Selected text
The first published computer program was written by a woman. The programmers of the world’s earliest digital computers were women. The inventor of the significant technology behind the most widely used programming language in the twentieth century was a woman. The software which was responsible for the first landing of men on the moon was written by a programming team led by a woman.
Clearly women are capable of being excellent programmers, but in a classic example of our culture preventing natural abilities from shining, the information technology industry is dominated by men. Worse, girls in the West are still growing up in societies that expect them not to be as good at using information technology as boys, or interested in becoming information technology professionals.
A little bit of history demonstrates how wrong those attitudes are.
This week Ada Lovelace Day was celebrated around the world to recognise women’s achievements in Science, Technology, Engineering and Maths (STEM). It is named in honour of the women who is widely recognised as the world’s first programmer – Ada Lovelace.
Ada Lovelace was the daughter of the poet, Lord Byron. Her parents had separated when she was a baby and her mother ensured that she had a mathematical education to counter what her mother saw as the ‘madness’ of Byron’s poetical mind. She was mentored by another important nineteenth century female scientist, Mary Somerville. Through Somerville Lovelace met Charles Babbage, the inventor of the forerunner to modern computers. Ada Lovelace claimed to write instructions for Babbage’s Analytical Engine even though the machine had not been built. She had to work off Babbage’s plans for this complex machine and discussions with him.
The instructions for the Analytical Engine that Lovelace claimed to write are now regarded as the first published computer program.
However, there is an ongoing debate about how much of this was her work and how much was that of Babbage himself. Clearly Babbage would have had to, at the very least, devise some simple instructions while creating this machine and to check his design. Hence I have observed that Lovelace was the stated author of the world’s first published program. (See Addendum at the end of this post for more discussion about this debate)
What was probably even more insightful about her work was her observation that the machine could be used to run many sorts of different programs. In Ada Lovelace’s ground breaking paper published in 1842, she observed:
The Analytical Engine, on the contrary, is not merely adapted for tabulating the results of one particular function and of no other, but for developing and tabulating any function whatever. In fact the engine may be described as being the material expression of any indefinite function of any degree of generality and complexity
Ada Lovelace also considered the question of artificial intelligence:
The Analytical Engine has no pretensions whatever to originate anything. It can do whatever we know how to order it to perform. It can follow analysis; but it has no power of anticipating any analytical relations or truths. Its province is to assist us in making available what we are already acquainted with.
(Wow, I became so absorbed by Ada Lovelace’s work that I am reading some of her paper from 1842.)
Nearly one hundred years later, computing pioneer, Alan Turing picked up on Ada Lovelace’s arguments about artificial intelligence to develop his own thinking in this area. (Turing’s article from 1950 is another interesting one that has side-tracked me somewhat.)

Exercise details
Answer these three questions using the passage on Ada Lovelace above.
1. Which female scientist mentored Ada Lovelace?
2. In what year was Ada Lovelace's paper on the Analytical Engine published?
3. Which computing pioneer later drew on her arguments about artificial intelligence?

Dataset excerpt
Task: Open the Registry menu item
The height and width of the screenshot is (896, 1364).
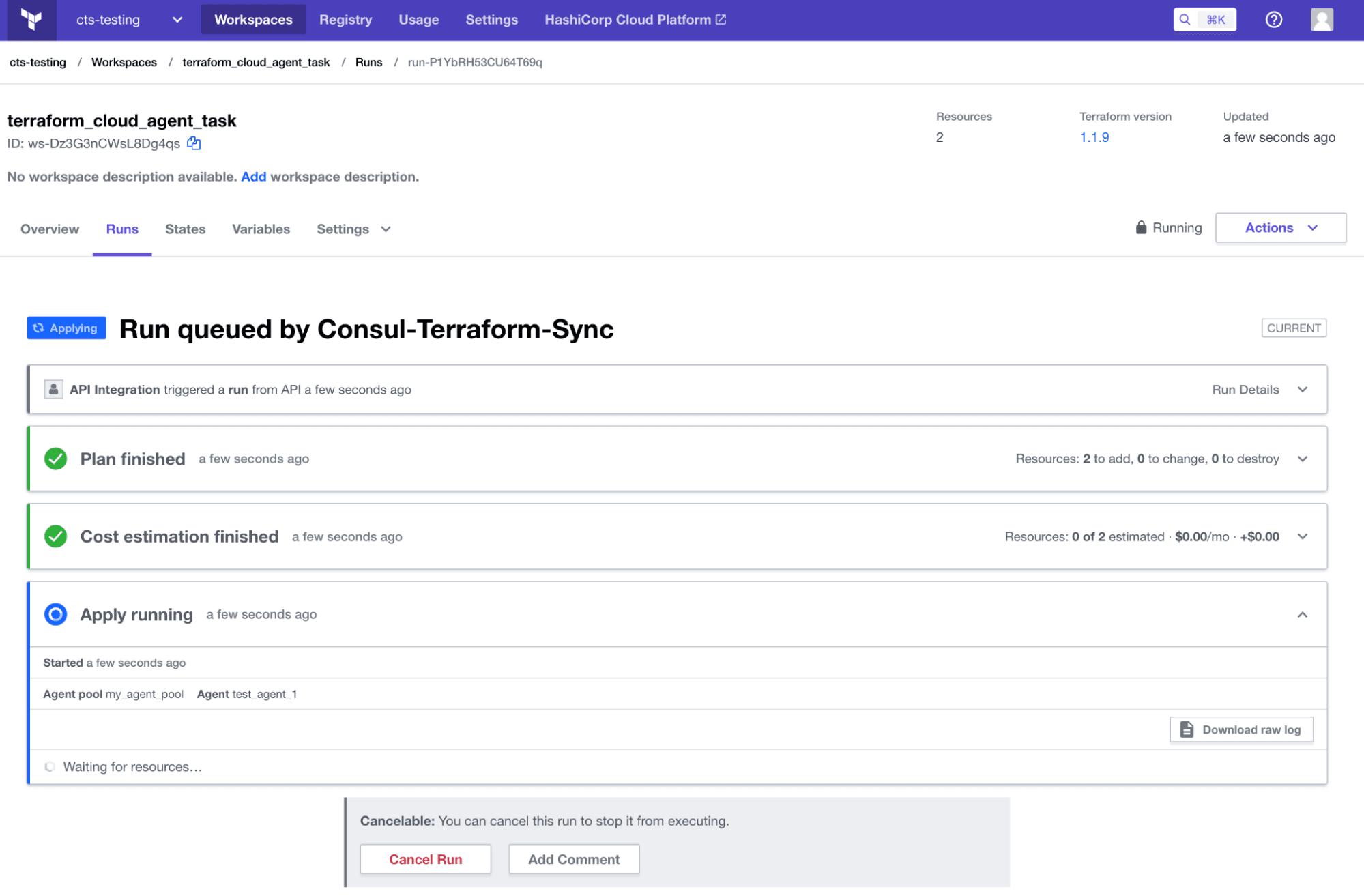Action: click(x=345, y=20)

Written answer
1. Mary Somerville
2. 1842
3. Alan Turing